He admits what we've all suspected and what has been maddening about the Democrats' approach, namely that the GOP decided at the very beginning to stonewall reform, to refuse any compromise, to "play for all marbles" as he put it. The GOP could have had a huge influence on this bill (they didn't as it is?), but because they opted for mere obstructionism, they failed and got nothing out of it.
There will be no repeal, even after the GOP gains in November. Frum writes:
Even if Republicans scored a 1994 style landslide in November, how many votes could we muster to re-open the “doughnut hole” and charge seniors more for prescription drugs? How many votes to re-allow insurers to rescind policies when they discover a pre-existing condition? How many votes to banish 25 year olds from their parents’ insurance coverage?
I'll take this a step further: this bill will never be repealed and the middle class will like it, and the failed attempt to preserve the infamous "doughnut hole" and insurance companies' right to cut you off at the critical moment will hang on the necks of the GOP like a millstone for a generation. The Democrats will be able to come back to those points again and again.

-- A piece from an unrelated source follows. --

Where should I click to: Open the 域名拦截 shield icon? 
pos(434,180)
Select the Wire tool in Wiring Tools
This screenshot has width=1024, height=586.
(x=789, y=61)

But, as I've been hitting on over and over in this debate, the politics of this don't matter as much because the policy is so important to the lives of all 300 million of us. This was the kind of thing you played all those politics for, the big play where a party and president leverage all that political capital to do all that world-changing they dreamed of doing when they first decided to enter politics. As Josh Marshall puts it, it's legislation like this that makes losing a majority worth it. Win or lose in November (or better put, lose or hold onto), the Democrats managed to pass the first major social policy legislation in 50 years.
Put another way: every majority ends eventually. The real difference is not how long they last, but which ones do something productive and which disappear with nothing to show for it. It's a lesson I'd like to see some of Bayh's agenda-less coalition (like my own mollusk of a congressman) reflect on.
This bill was thin gruel compared to the House bills of a year ago, but the regulations on the worst insurance company abuses alone are going to save lives. Plus, many, many families who would have been bankrupted by medical bills and the loss of health coverage will not be because of this bill. Furthermore, the execrable "doughnut hole" is now a footnote in history.
Let's remember what matters, people.
1 comment:
hear hear.
I think that was the article heard round the world, mostly because of how flat out honest it is.
It takes a lot of courage to be honest about things these days, and Kudos to Frum for spelling things out the way they really are.